_WORK REQUIRED_.
Only the lines from the line with "Given: Toggle Capturing in the status bar" through the end of the records belong in your reply, copied exactly, with every picture left out.

***** DATASET RECORDS *****

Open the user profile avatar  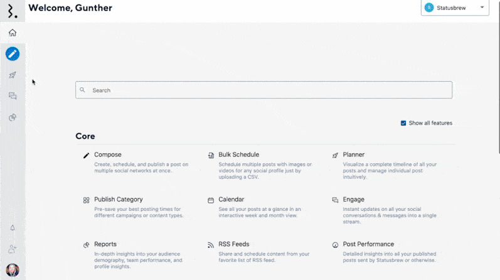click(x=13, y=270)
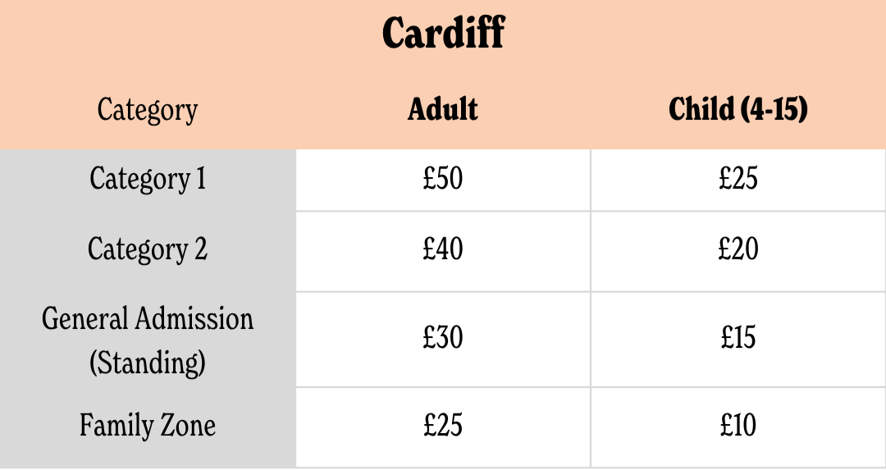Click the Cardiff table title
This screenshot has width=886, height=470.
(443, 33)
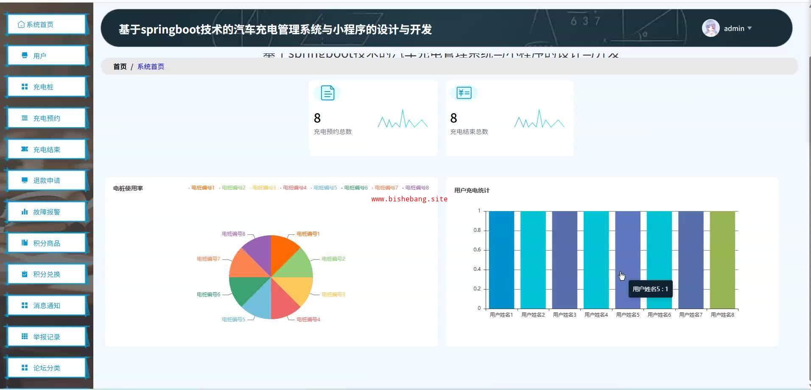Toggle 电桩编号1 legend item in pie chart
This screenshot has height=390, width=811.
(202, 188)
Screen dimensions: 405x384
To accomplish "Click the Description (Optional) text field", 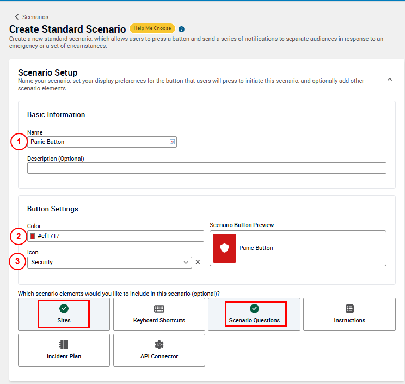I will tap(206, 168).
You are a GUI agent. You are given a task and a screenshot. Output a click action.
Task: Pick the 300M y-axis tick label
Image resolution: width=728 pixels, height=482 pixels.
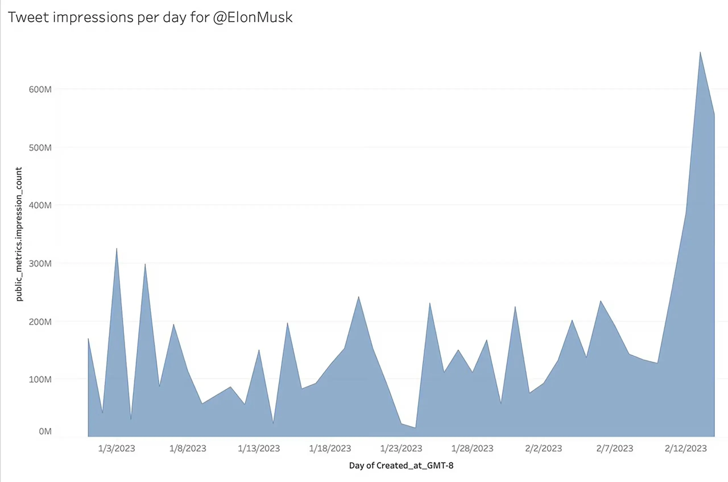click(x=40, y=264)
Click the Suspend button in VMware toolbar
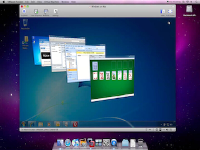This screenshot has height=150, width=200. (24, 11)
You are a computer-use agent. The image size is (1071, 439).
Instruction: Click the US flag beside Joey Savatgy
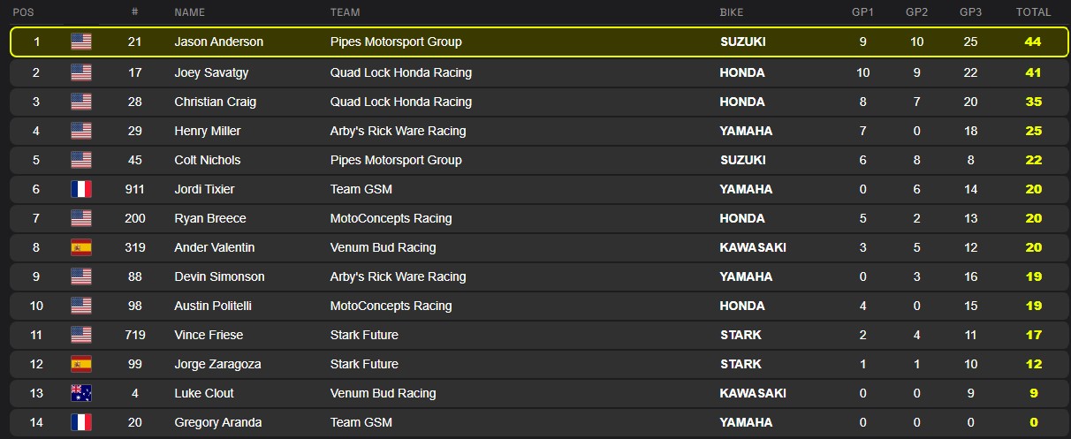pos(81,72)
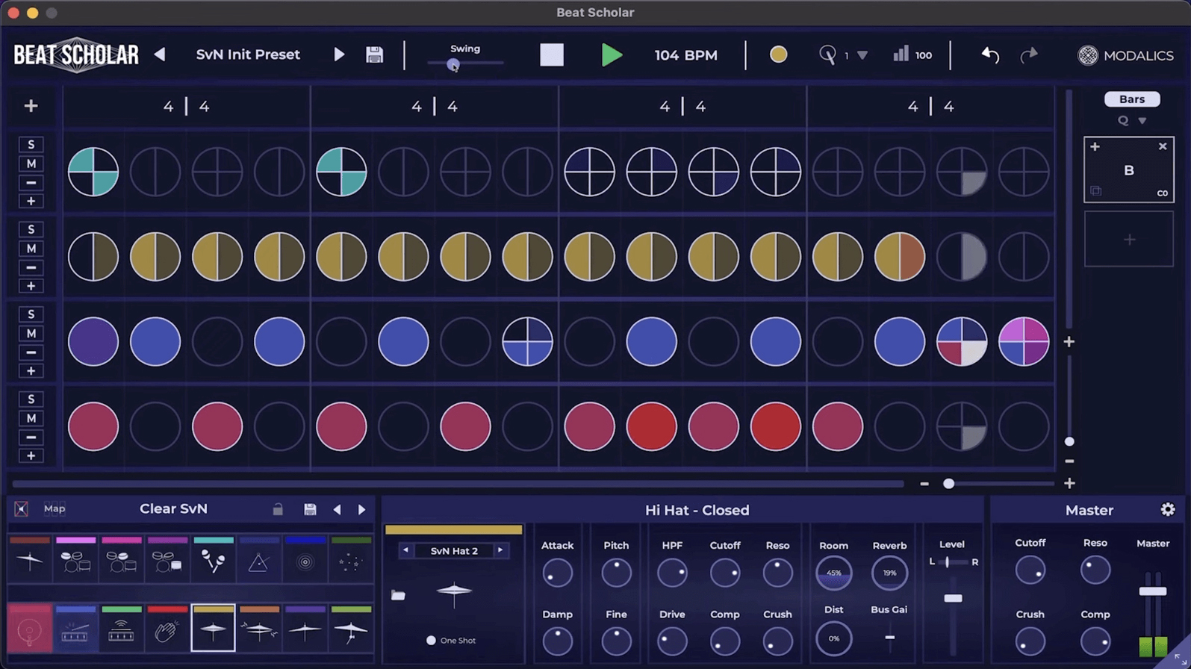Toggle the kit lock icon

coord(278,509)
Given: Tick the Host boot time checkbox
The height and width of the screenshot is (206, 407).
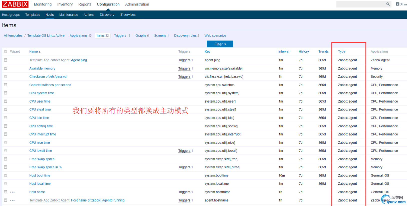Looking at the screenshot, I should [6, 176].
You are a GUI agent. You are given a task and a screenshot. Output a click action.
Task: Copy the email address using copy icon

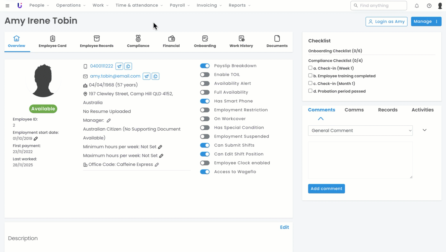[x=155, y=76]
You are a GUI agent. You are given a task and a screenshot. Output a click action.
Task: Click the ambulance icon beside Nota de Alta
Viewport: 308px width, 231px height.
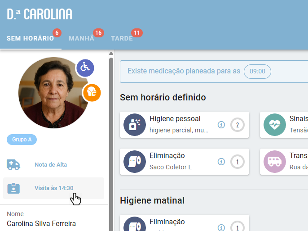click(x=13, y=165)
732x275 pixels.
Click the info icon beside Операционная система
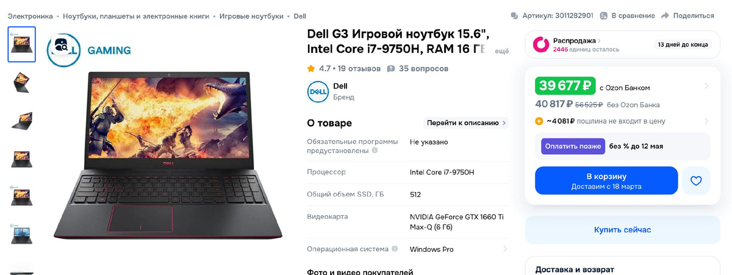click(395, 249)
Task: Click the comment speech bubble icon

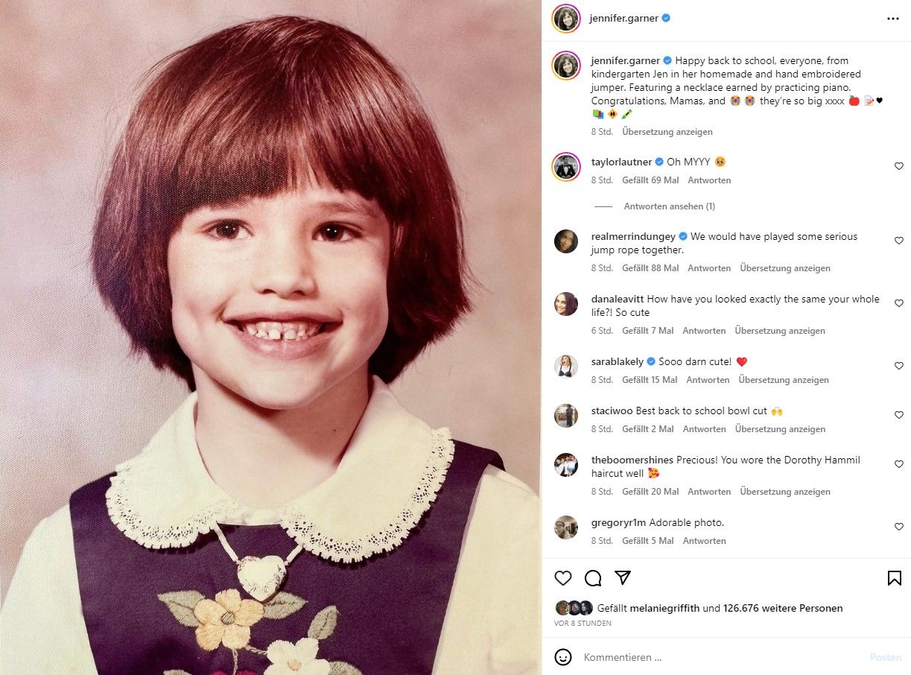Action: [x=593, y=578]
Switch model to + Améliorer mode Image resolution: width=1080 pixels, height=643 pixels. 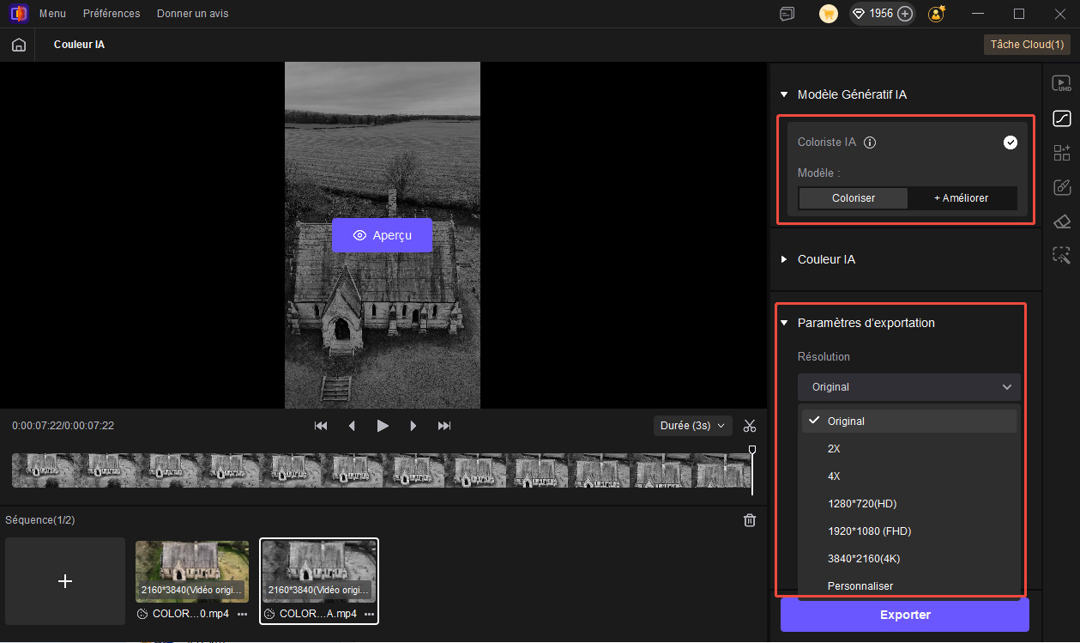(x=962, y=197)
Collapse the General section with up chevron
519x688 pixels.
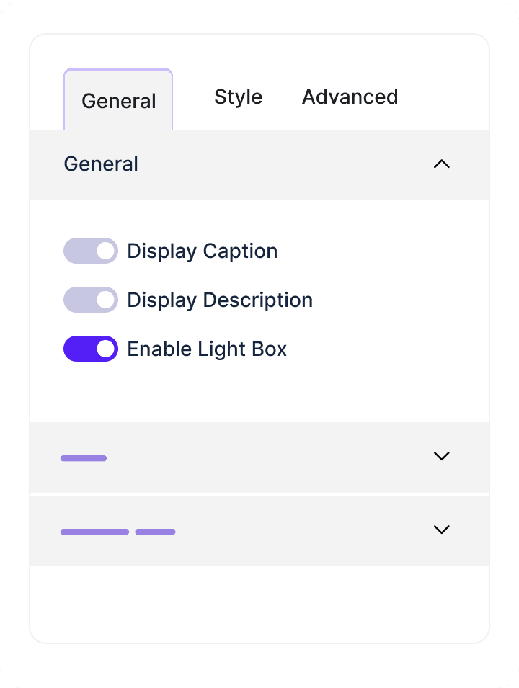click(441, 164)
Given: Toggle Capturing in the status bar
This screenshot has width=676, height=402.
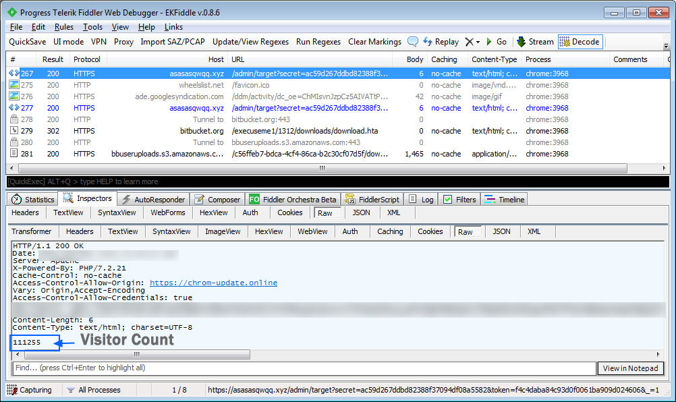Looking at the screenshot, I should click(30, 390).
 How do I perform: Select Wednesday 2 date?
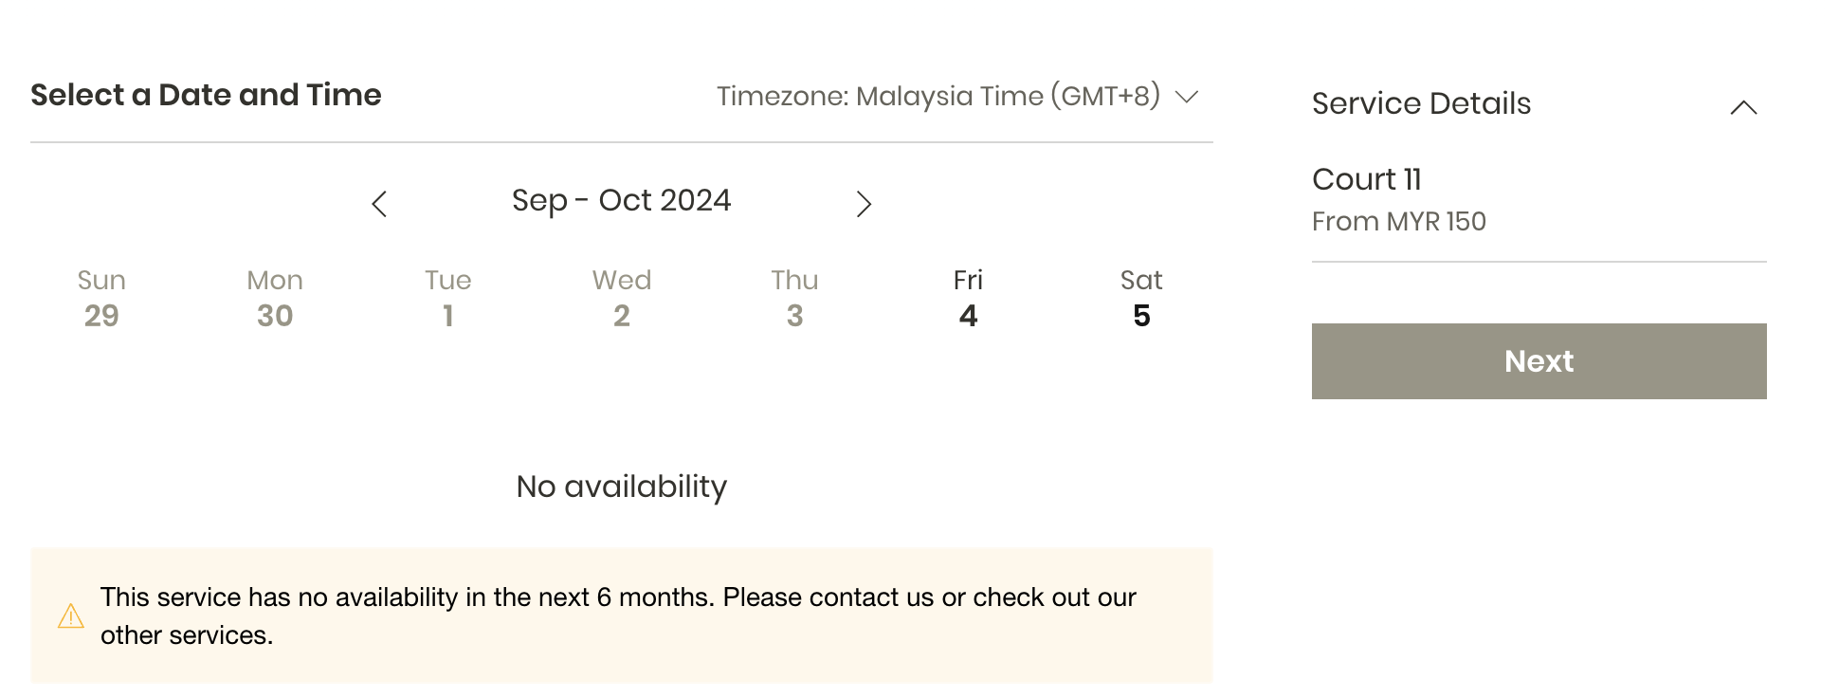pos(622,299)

*****

_OUTPUT BELOW_.
Given: Toggle Capturing in the status bar
This screenshot has width=676, height=402.
Looking at the screenshot, I should click(30, 390).
 How do I perform: Select Wednesday 2 date?
pos(622,299)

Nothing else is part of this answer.